Trois jours à Los Angeles

J’avoue que je n’ai pas essayé de rentabiliser au mieux mon temps en établissant mon planning de ces trois jours. J’ai surtout essayé de faire tout ce dont j’avais envie, en jouant sur la spontanéité du moment ! Du coup, j’ai parfois dû traverser un bon morceau de la ville pour aller d’un endroit à l’autre, en faisant face aux embouteillages de la cité des anges. C’est mon deuxième conseil en ce qui concerne Los Angeles : louez une voiture pour vous y déplacer ! Avant de partir, j’avais vraiment hésité à louer une voiture dès la descente de l’avion ou à ne le faire que pour quitter Los Angeles.

J’ai finalement opté pour la première solution et je ne le regrette absolument pas. Les déplacements dans Los Angeles sont relativement faciles une fois qu’on a apprivoisé les quelques règles du codes de la route qui y sont en application (le premier qui arrive au STOP a la priorité, on peut griller un feu rouge pour tourner à droite si on ne gène pas la circulation, on peut doubler par la droite sur le périphérique…) et la ville est parfaitement adaptée à la voiture, avec des parkings en suffisance, même s’ils sont bien souvent payants. C’est certes beaucoup moins écolo que les transports en commun, mais la voiture est malheureusement reine à Los Angeles, comme dans beaucoup de grandes villes américaines.

En pratique, je n’ai trouvé aucune station de métro, j’ai vu très peu de bus et la solution des taxis et autres UBER se serait avérée particulièrement coûteuse sur trois jours. Mais je suis peut-être passé à côté de quelque chose et, si c’est le cas, n’hésitez pas à me le signaler en commentaire.

Jour 1 : d’Hollywood à Venice Beach

Si vous êtes normalement constitué, vous allez probablement vous réveiller tôt, voire très tôt, le premier jour. C’est en tout cas ce qui m’est arrivé, la faute au décalage horaire, et j’ai même dû patienter avant que le petit-déjeuner du motel n’ouvre.
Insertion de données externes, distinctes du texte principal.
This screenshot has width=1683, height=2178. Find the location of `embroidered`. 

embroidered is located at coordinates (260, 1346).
De si bonne heure, il n’y avait malheureusement pas grand chose d’ouvert et j’ai donc décidé de commencer ma découverte de L.A. par un incontournable : le Hollywood sign. Pour aller voir ces neuf lettres géantes installées à flanc de colline, il y a plusieurs possibilités. J’ai pour ma part pris la direction de Canyon Lake Drive, un quartier résidentiel dans lequel on parvient en grimpant une série de petites rues en lacet.
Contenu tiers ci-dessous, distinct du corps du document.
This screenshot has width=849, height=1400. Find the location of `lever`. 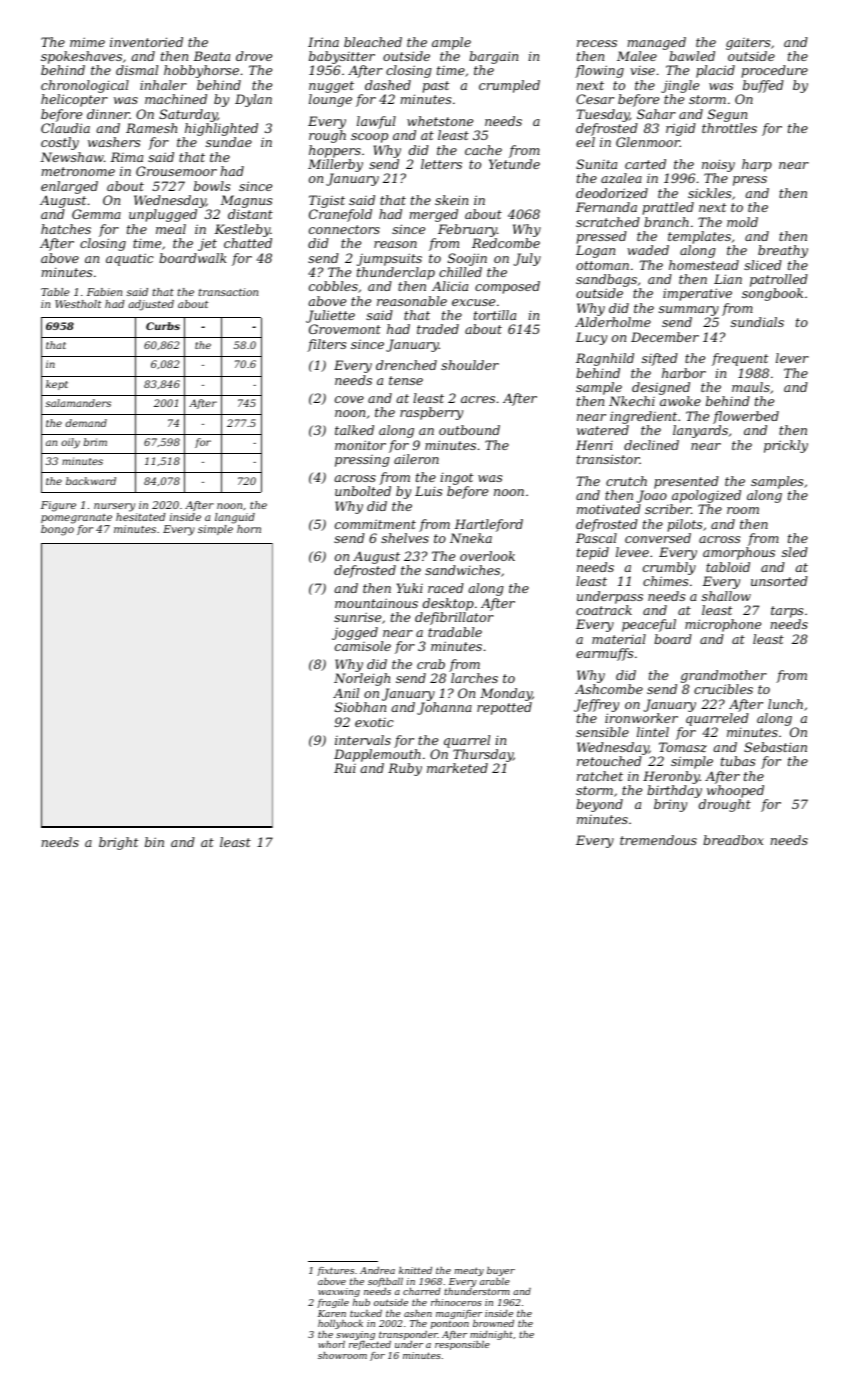

lever is located at coordinates (792, 358).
Le ciel était encore un peu brumeux en ce début de matinée mais les nuages n’ont fait que participer à l’ambiance mystérieuse du trajet. Ainsi, en passant à côté d’un barrage sur la route de Canyon Lake Drive, j’aperçois ma première biche du voyage, de l’autre côté de la clôture. Une apparition étrange (un biche à Los Angeles ?!), un signe presque mystique. Quelques minutes plus tard, je me garais le long du trottoir, à proximité d’un parc à chiens, un des rares endroits à proximité du signe Hollywood où il encore possible de garer sa voiture. De là, aucun doute, la vue est imprenable.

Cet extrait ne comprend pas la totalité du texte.